Republicans have denied that the law is discriminatory, but critics worry the bill’s vague language will lead to widespread censorship of LGBTQ issues in schools and harm LGBTQ youth and their mental health.
Critics decried DeSantis’ signing of the bill Monday, with Nadine Smith, director of Equality Florida, saying in a statement the governor did so “in the most cowardly way possible” by not publicizing the bill signing and “skulking onto a charter school campus that is … away from students who would protest his presence.”
“I don’t care what corporate media outlets say, I don’t care what Hollywood says, I don’t care what big corporations say,” DeSantis said Monday about criticism of the law. “Here I stand. I’m not backing down.”
The bill has been widely condemned, including by LGBTQ advocacy groups, Democratic lawmakers and celebrities, with President Joe Biden previously decrying the bill as “hateful” and the Human Rights Campaign saying Monday DeSantis “placed Florida squarely on the wrong side of history, and placed his own young constituents directly in harm’s way” by signing the bill. Disney, whose Walt Disney World resort in Florida is the largest single-site employer in the U.S., also came out against the bill following a widespread outcry over its initial refusal to do so, with CEO Bob Chapek suspending the company’s political donations in Florida and telling employees in a letter the bill was a “challenge to basic human rights.”
What To Watch For
The bill to be challenged in court.

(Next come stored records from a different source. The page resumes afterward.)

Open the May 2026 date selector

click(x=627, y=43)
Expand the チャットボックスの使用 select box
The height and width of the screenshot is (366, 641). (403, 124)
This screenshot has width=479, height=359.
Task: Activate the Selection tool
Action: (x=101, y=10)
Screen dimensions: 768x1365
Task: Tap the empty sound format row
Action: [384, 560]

The HRC and Equality Florida said Monday they plan to challenge HB 1557 in court and work to repeal it in the legislature, and Disney said in a statement after the bill was signed that “our goal as a company is for this law to be repealed by the legislature or struck down in the courts, and we remain committed to supporting the national and state organizations working to achieve that.”
DeSantis signed the legislation less than a day after it came up during the Academy Awards Sunday night. “For you people in Florida, we’re going to have a gay night,” comedian Wanda Sykes said, with her and co-hosts Amy Schumer and Regina Hall going on to repeatedly say the word “gay” in defiance of the bill.
What We Don’t Know
How many other states will follow suit. Georgia lawmakers have introduced a bill that would similarly restrict “classroom discussion of sexual orientation or gender identity,” and other bills targeting LGBTQ-related content in schools are pending in such states as Indiana, Tennesse, Oklahoma and Kansas.
HB 1557 is part of a broader slew of policies in GOP-led states targeting LGBTQ youth in recent months, along with other measures that have garnered significant controversy like Texas directing “child abuse” investigations into parents of transgender youth. The HRC reports 2021 was the “worst year on record for anti-LGBTQ legislation,” with 25 bills enacted into law nationwide. DeSantis, who’s viewed as a potential 2024 hopeful, had been widely expected to sign HB 1557 into law. The governor became particularly outspoken in favor of the bill as it garnered more controversy and after Disney came out against it, slamming Disney as being too “woke” in an interview on Fox News. “In Florida, our policies [have] got to be based on the best interest of Florida citizens, not on the musing of woke corporations,” he said.